- [QUOTED PASSAGE]:
Aviah Sarah Day & Shanice Octavia McBean

ISBN 978-0-7453-4651-9 Pluto Press

reviewed by Alan Dent


Divided into sixteen theses followed by a symposium, this is advocacy for the abolition of “institutions of state coercion”. As such it falls short of the customary anarchist argument for the abolition of the State in its entirety. This may be perfectly sensible; perhaps denuding the State of its punitive elements and leaving its more benign functions intact is a reasonable tactic. Taking a longer view, however, the replacement of the State by self-governing institutions is arguably the best way to ensure people encounter one another on grounds of equality. Nevertheless, Day and McBean produce convincing, well-researched evidence for most of their arguments. They cut their teeth in Sisters Uncut which held its first meeting in November 2014 and which has been active and effective in imaginative ways, challenging the assumptions of our economic and social system. From its inception in London the group fanned out across the country. The point Day and McBean make in their second thesis is that there’s nothing like activism to convince you of the need for the change and no matter how much theory you are armed with, experience is an indispensable teacher.  

The book is impressive in its reference to specifics. For example, one of the targets they aim at is “carceral feminism”, the idea, originated in America (hardly surprisingly) that law, policing, the courts, prison, are the way to deal with abuse of women. Entrenched in the UK, it’s probable the degree of public support is high: people tend to make a simplistic and misguided connection between levels of policing and safety. The authors, however, spot that this brand of so-called feminism is hand in glove with the State, and leads to destructive, often racist and class-based interventions. We’ve been locking people up for centuries and we haven’t solved the problems of harm. As George Jackson, cited in the book as the inspiration for the Attica Prison revolt, remarked: there are hundreds upon hundreds of prisons and thousands upon thousands of laws but no social order, no social peace. Day and McBean have the anarchist’s understanding that society is beneficial but the State usually not. Carceral feminism, superficially attractive, looked at more closely turns out to reinforce what it’s intended to combat.

- [EXERCISE TASKS]:
1 – In the book review above, why do Day and McBean reject carceral feminism? Answer in one to three sentences.
2 – Turn the paragraph of the book review that begins "The book is impressive in its reference to specifics" into a short bulleted list that keeps its main facts.

- [DATA SEGMENT]:
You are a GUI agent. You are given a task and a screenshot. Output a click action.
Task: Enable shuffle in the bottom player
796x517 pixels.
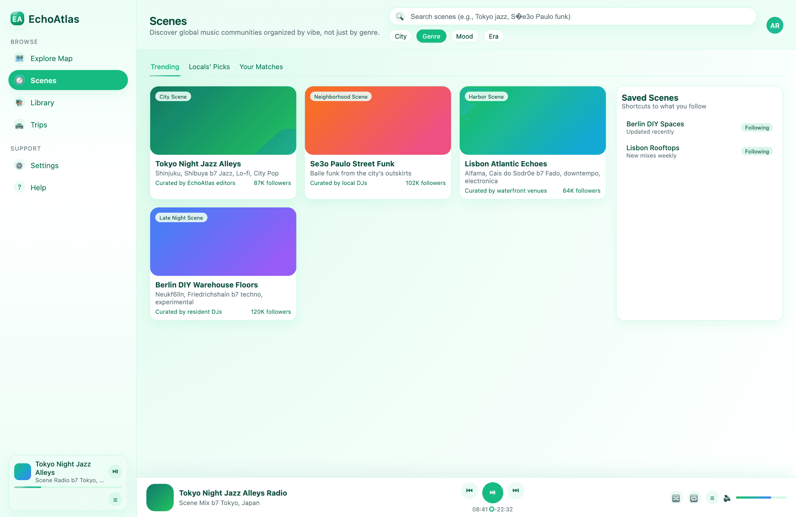pyautogui.click(x=676, y=498)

- [THE ANSWERS]:
1 – They see this brand of feminism as working hand in glove with the State and leading to destructive, often racist and class-based interventions. The review adds that centuries of locking people up have not solved the problems of harm, so carceral feminism ends up reinforcing what it is meant to combat.

2 –
- The book stands out for its reference to specifics.
- One target is "carceral feminism," which originated in America and holds that law, policing, the courts and prison are the way to deal with abuse of women.
- The idea is entrenched in the UK and probably has high public support, because people link levels of policing with safety.
- The authors see it as hand in glove with the State, leading to destructive, often racist and class-based interventions.
- Centuries of locking people up have not solved the problems of harm.
- George Jackson, cited as the inspiration for the Attica Prison revolt, said there are hundreds of prisons and thousands of laws but no social order and no social peace.
- The authors hold the anarchist view that society is beneficial but the State usually is not.
- Carceral feminism looks attractive but reinforces what it is meant to combat.